The city defends the historic practice as a form of taxpayer protection.
Hanscom said that the city was averse to “overtaxing property owners in order to make sure you don’t have a shortfall.”
Complicating matters was that the 2016 revision to state law made a slew of additions and deletions to the existing pension code—so it’s subject to differing interpretations. “There were subsections left in the statute,” Hanscom said, that the city took “as having the option of handling this one issue in the way it had been” in the past.
When the city and FABF couldn’t concur on the statute’s interpretation, Hanscom said they eventually “kind of agreed to submit it to the court” to seek a declaratory judgment.
After FABF and the city traded over five dozen legal motions, Judge Sophia Hall decided for FABF in an October 2019 decision.
“The statutory scheme,” Hall wrote, “demonstrates that the legislature intended that the full amount of the stated contribution . . . would be paid by the City.”
Hall’s decision affects how the city makes contributions for all four of its pension funds.

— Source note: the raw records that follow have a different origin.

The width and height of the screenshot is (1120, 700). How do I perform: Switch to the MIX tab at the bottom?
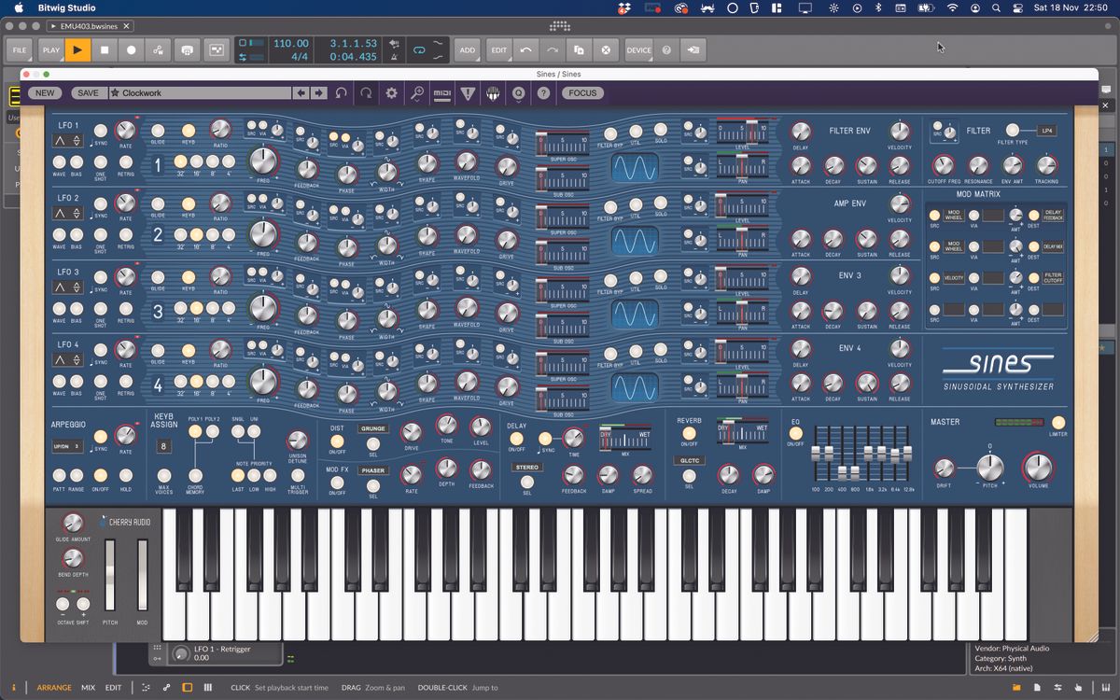pyautogui.click(x=89, y=688)
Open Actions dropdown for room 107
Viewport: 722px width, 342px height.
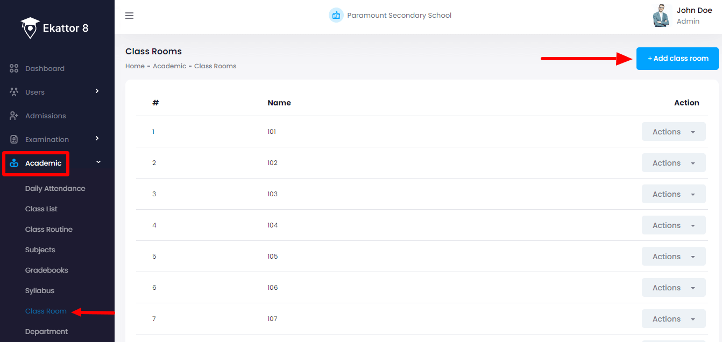tap(673, 319)
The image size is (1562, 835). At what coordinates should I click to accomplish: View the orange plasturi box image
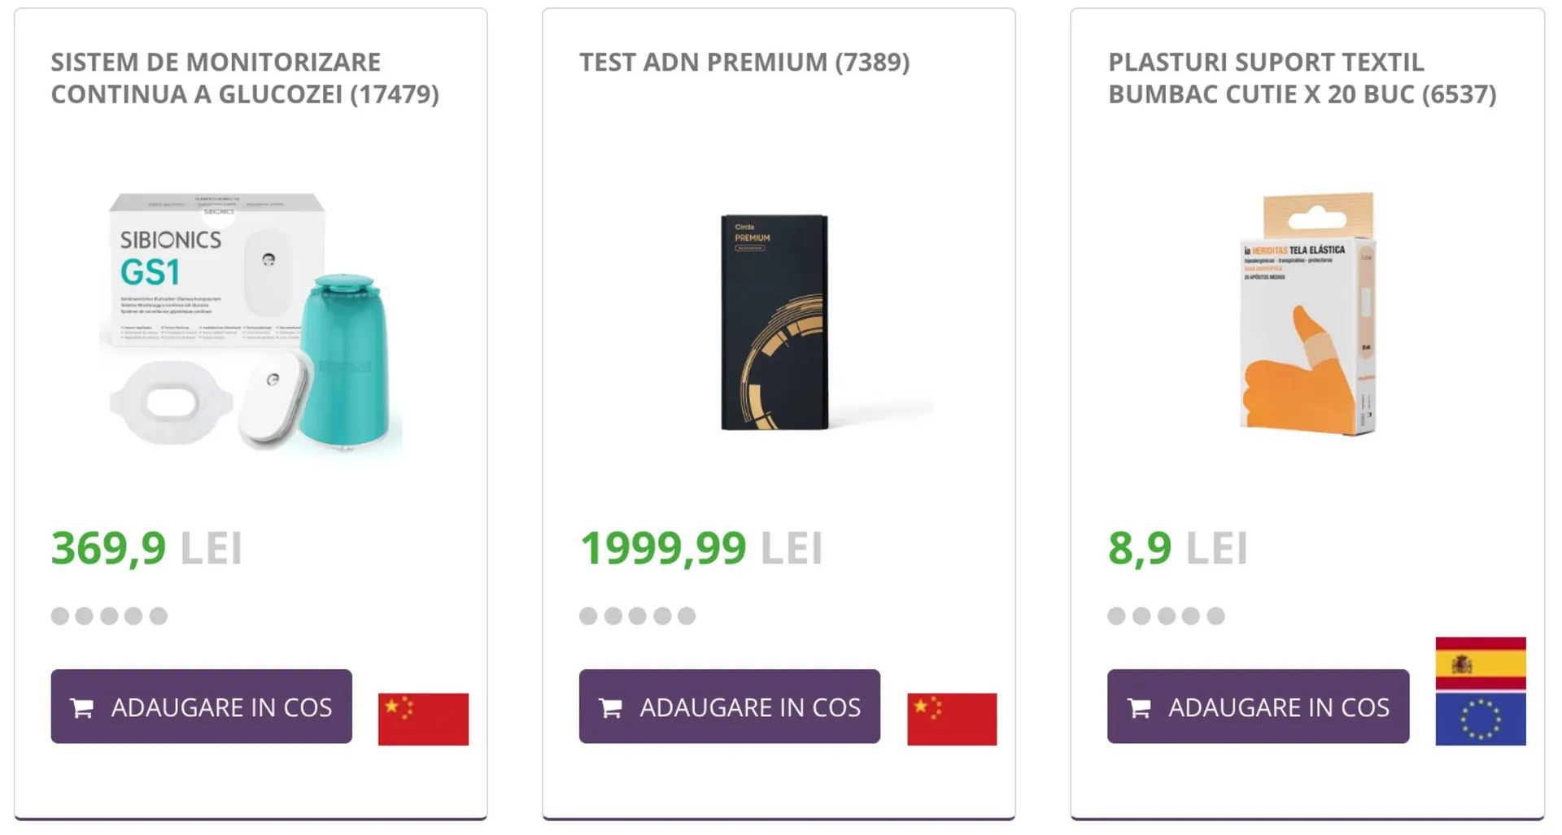[x=1307, y=314]
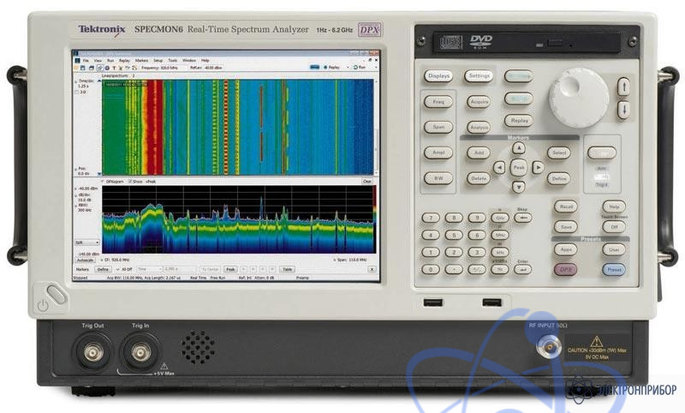Toggle the Show checkbox above the spectrum
Screen dimensions: 685x413
click(x=129, y=182)
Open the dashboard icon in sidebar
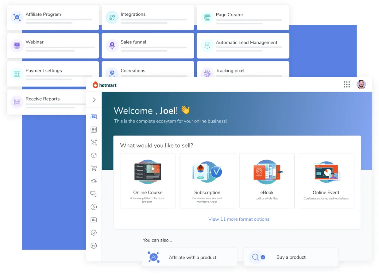 (93, 117)
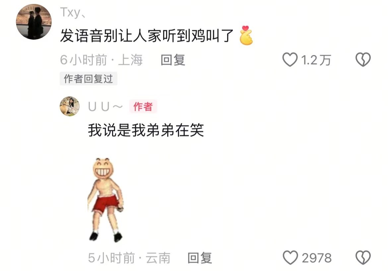Select reply text 我说是我弟弟在笑
Image resolution: width=388 pixels, height=271 pixels.
coord(146,130)
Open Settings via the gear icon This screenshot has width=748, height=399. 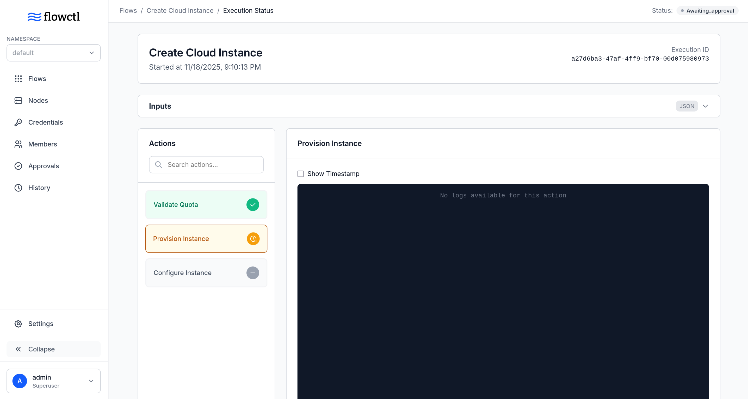18,324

Its most visible impact was that Mayor Lori Lightfoot’s 2021 budget proposal included an increase to Chicago’s property tax levy of $43 million—which is what the city estimated it would need for its 2021 pension contributions to cover the loss in collection.
Staff of the Firemen’s Annuity and Benefit Fund did not respond to requests for comment.
A version of this piece appeared originally in The Daily Line.